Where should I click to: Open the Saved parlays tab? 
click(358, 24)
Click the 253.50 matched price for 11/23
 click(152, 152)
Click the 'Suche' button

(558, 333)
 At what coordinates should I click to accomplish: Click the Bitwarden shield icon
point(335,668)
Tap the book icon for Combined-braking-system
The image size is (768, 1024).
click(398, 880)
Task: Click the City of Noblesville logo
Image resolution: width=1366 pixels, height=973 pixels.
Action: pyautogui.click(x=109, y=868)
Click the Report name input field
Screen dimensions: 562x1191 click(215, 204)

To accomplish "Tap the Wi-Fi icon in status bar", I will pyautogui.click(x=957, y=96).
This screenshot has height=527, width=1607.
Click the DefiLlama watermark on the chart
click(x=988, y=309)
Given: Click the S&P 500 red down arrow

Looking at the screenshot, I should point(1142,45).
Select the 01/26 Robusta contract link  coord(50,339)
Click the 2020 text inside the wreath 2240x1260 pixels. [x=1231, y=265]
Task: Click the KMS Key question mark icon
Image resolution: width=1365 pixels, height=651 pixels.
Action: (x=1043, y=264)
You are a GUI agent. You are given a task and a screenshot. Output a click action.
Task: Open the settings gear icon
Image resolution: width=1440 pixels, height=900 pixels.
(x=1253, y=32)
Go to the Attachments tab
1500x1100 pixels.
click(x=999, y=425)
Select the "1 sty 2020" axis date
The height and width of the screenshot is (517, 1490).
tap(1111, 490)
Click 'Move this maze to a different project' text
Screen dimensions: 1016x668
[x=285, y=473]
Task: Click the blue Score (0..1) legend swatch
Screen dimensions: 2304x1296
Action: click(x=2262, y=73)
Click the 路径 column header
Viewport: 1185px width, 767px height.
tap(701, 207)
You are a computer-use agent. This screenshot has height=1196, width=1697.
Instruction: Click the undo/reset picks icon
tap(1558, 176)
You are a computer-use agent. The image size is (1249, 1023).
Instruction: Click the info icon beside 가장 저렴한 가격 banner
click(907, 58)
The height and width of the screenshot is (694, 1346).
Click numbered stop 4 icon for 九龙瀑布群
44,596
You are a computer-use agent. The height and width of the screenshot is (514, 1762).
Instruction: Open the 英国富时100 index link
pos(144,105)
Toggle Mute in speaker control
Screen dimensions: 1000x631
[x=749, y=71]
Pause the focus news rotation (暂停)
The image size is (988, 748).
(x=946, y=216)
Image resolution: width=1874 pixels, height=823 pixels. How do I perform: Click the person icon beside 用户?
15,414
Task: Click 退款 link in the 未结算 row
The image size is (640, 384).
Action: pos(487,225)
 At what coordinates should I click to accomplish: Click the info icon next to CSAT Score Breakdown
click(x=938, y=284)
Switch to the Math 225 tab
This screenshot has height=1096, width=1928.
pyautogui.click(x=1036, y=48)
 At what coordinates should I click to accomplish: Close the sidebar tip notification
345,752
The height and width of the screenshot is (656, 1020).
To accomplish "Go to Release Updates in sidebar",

### WHAT TO DO
Retype the material above word for word, from the line containing "Click the Report name input field" through the line containing "Action: (x=1043, y=264)", both lines included.

### EXERCISE ANSWER
Click the Report name input field
Screen dimensions: 562x1191 click(215, 204)

To accomplish "Tap the Wi-Fi icon in status bar", I will pyautogui.click(x=957, y=96).
This screenshot has height=527, width=1607.
Click the DefiLlama watermark on the chart
click(x=988, y=309)
Given: Click the S&P 500 red down arrow

Looking at the screenshot, I should point(1142,45).
Select the 01/26 Robusta contract link  coord(50,339)
Click the 2020 text inside the wreath 2240x1260 pixels. [x=1231, y=265]
Task: Click the KMS Key question mark icon
Image resolution: width=1365 pixels, height=651 pixels.
Action: (x=1043, y=264)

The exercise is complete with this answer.